Our group develops bioinformatics methods for comparative genomics. We are interested in how genomes and their encoded functions change over time scales from developmental transitions in human cells to evolution across the tree of life. The models and tools we create are unified by statistical rigor, a phylogenetic perspective, and massive integration of public data. Collaboration, creating open source software, and promoting open science are priorities. Many of our projects involve machine-learning, stochastic process models of genome evolution, longitudinal modeling, sequence analysis, and multiple hypothesis testing.
Projects:
Human Accelerated Regions (HARs): We pioneered a statistical phylogenetic approach to identify the fastest evolving regions of the human genome (list) and showed that many of these sequences are developmental enhancers.

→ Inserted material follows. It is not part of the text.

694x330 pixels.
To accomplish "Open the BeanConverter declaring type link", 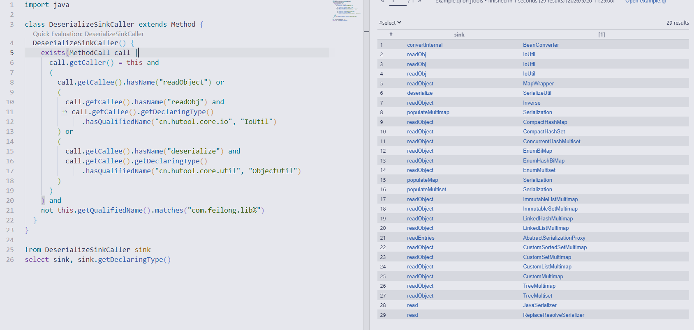I will point(541,45).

- Methodology: Continuous time Markov models, machine-learning
- Ongoing work: Massively parallel reporter assays and CRISPR screens of HARs, fast evolving DNA in other lineages and in cancer
- 721 HARs identified by us
- Merged list of 2649 HARs from us and other labs (Capra et al. PTRSB, 2013)

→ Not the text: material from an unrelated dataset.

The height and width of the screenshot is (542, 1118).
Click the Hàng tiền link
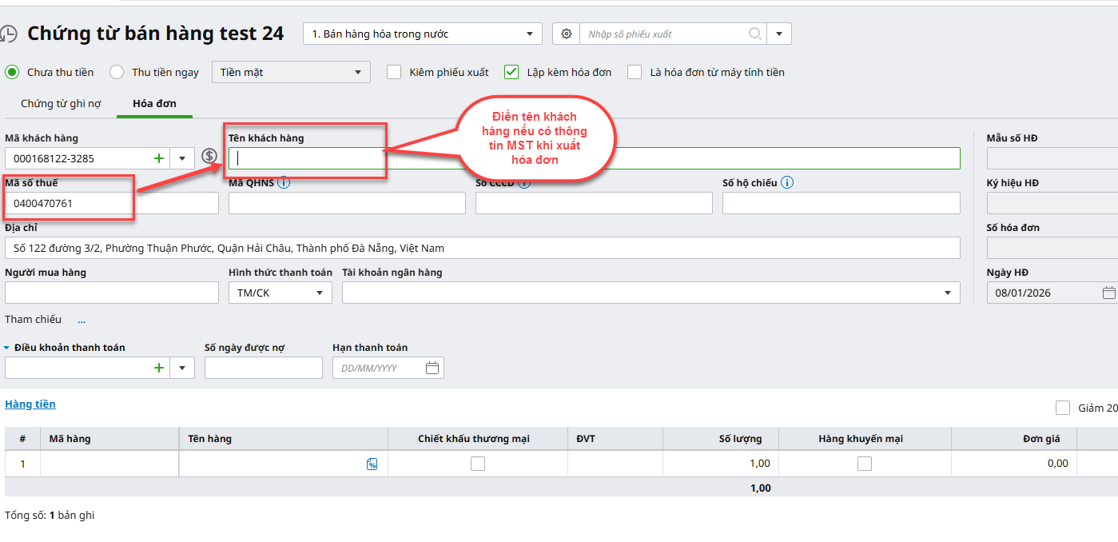coord(30,405)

- Human acceleration in mammal conserved regions
- Human acceleration in primate conserved regions
- Primate acceleration in mammal conserved regions
Lists of accelerated regions:
Metagenomics: We are designing methods to study the human microbiome and other microbial communities at the resolution of individual genes and genetic mutations.

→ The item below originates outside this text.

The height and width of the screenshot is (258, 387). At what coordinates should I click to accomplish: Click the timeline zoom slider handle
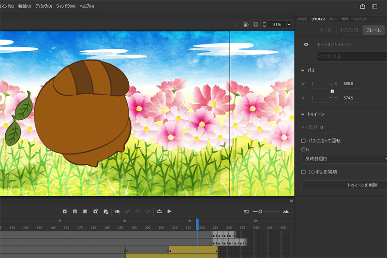(x=260, y=211)
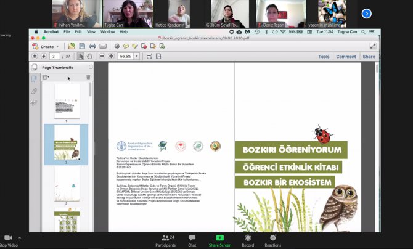Viewport: 413px width, 249px height.
Task: Delete selected thumbnail with trash icon
Action: (x=88, y=77)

- Methodology: Population genetics, phylogenetic regression, ecological statistics, bootstrap
- Ongoing work: Rapid metagenotyping, longitudinal microbiome dynamics, phylogenetically aware tests for association with host traits
Regulatory genomics: The lab has several projects related to predicting and validating regulatory enhancers and investigating the role of fine-scale chromatin organization in gene regulation across evolution and disease.
- Methodology: Machine-learning, polymer simulations, motif models, clustering
- Ongoing work: Evolution of chromatin boundaries, functional characterization of enhancers and enhancer mutations
Collaborations:
Chan Zuckerberg Biohub Microbiome Initiative – engineering the human microbiome to reveal its role in nutrition, immune function, and drug metabolism
PsychENCODE – Massively parallel characterization of psychiatric disease associated regulatory elements in defined cell types
B2B – Bench to Bassinet: The epigenetic landscape of heart development
BioFulcrum – team science projects to overcome disease
Gladstone Bioinformatics Core – provides expertise on experimental design and analysis of complex data sets, with a specialization on large-scale data sets acquired from various cutting-edge technologies.